:: WHAT YOU WILL DO ::
Rewrite the data below, everything from the line containing "Image resolution: width=950" down to the line containing "header-username: sangrejaponesa is", as a two-column CSV with columns named input and output, one row per item. Put each field in quotation marks, turn line breaks into spaces, and leave out the pictures.

:: DATA FOR THIS EXERCISE ::

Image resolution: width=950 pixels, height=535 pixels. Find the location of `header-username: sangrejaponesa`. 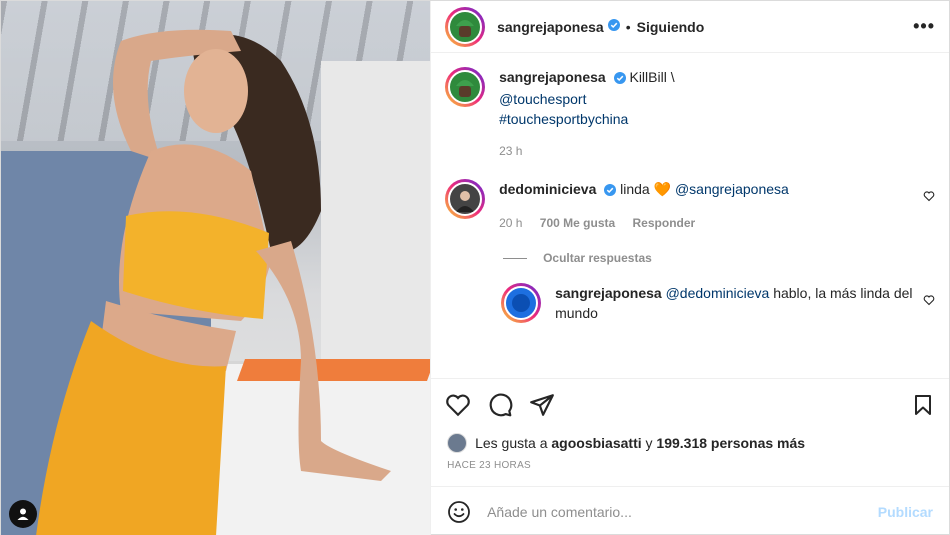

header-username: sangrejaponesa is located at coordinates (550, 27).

...

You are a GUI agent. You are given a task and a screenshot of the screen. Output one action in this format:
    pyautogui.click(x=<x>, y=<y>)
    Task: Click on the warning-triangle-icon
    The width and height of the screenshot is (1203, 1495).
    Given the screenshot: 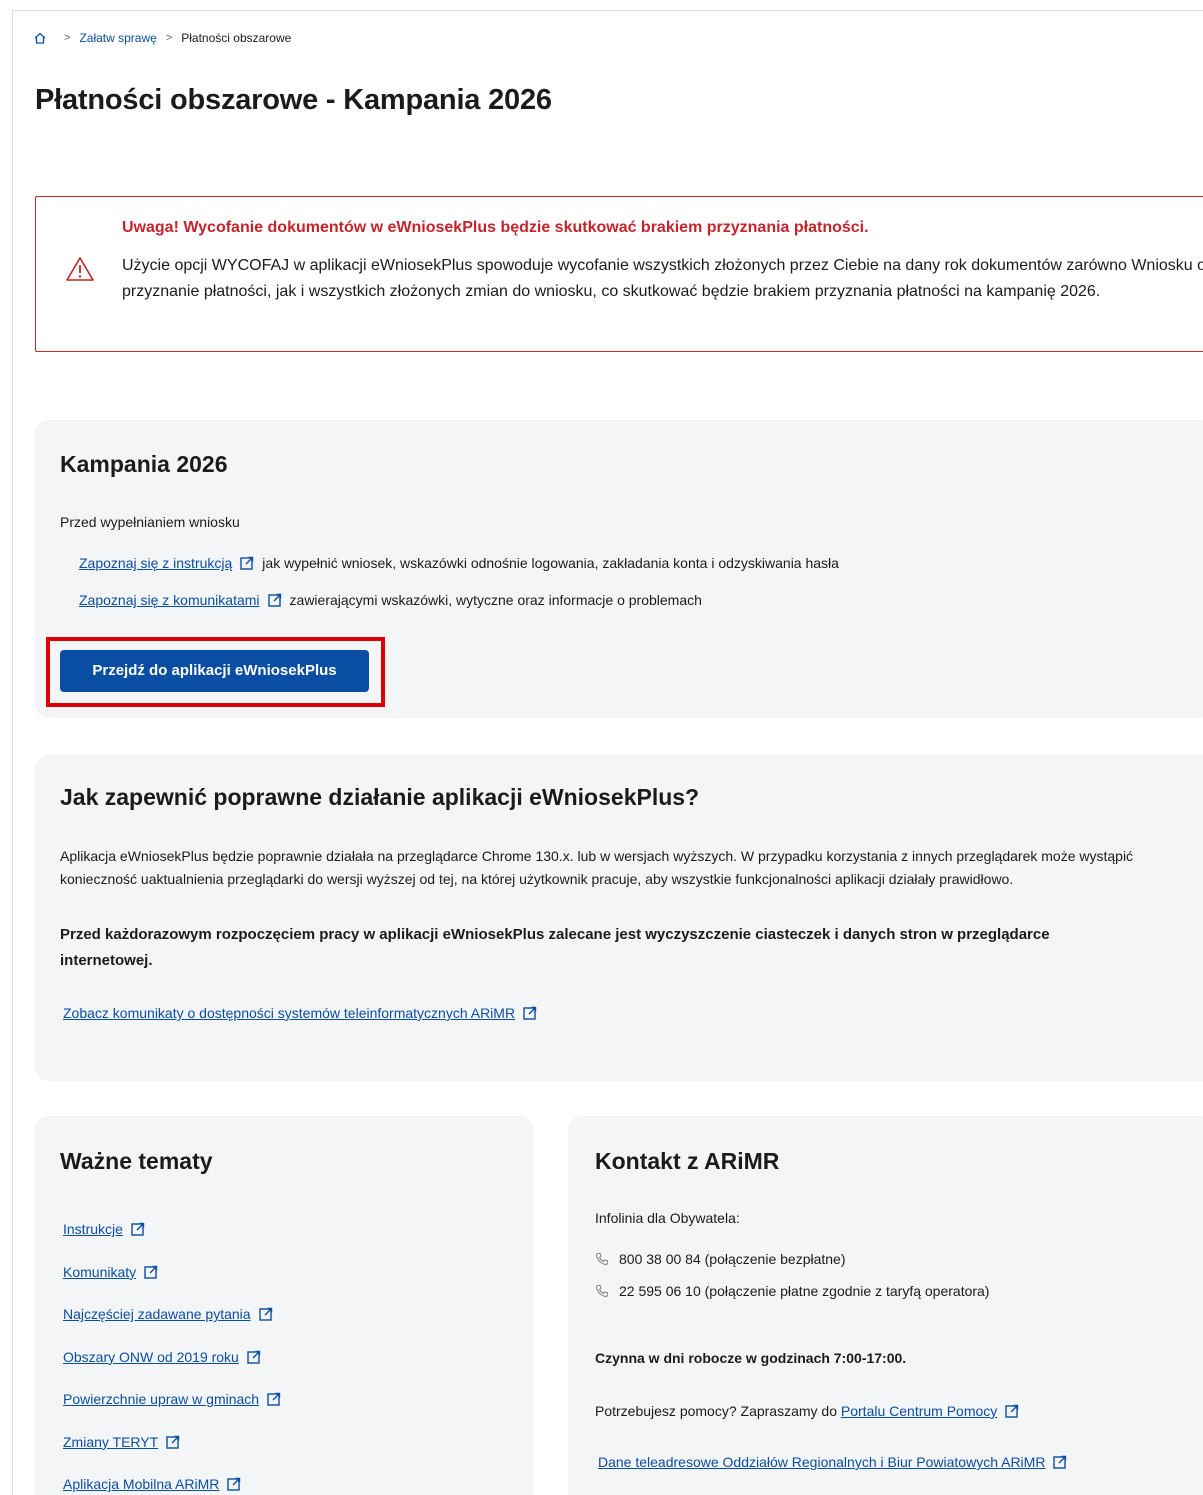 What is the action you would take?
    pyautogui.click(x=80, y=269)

:: FINISHED EXERCISE ::
input,output
"Image resolution: width=950 pixels, height=535 pixels. Find the location of `header-username: sangrejaponesa`.","header-username: sangrejaponesa is located at coordinates (550, 27)."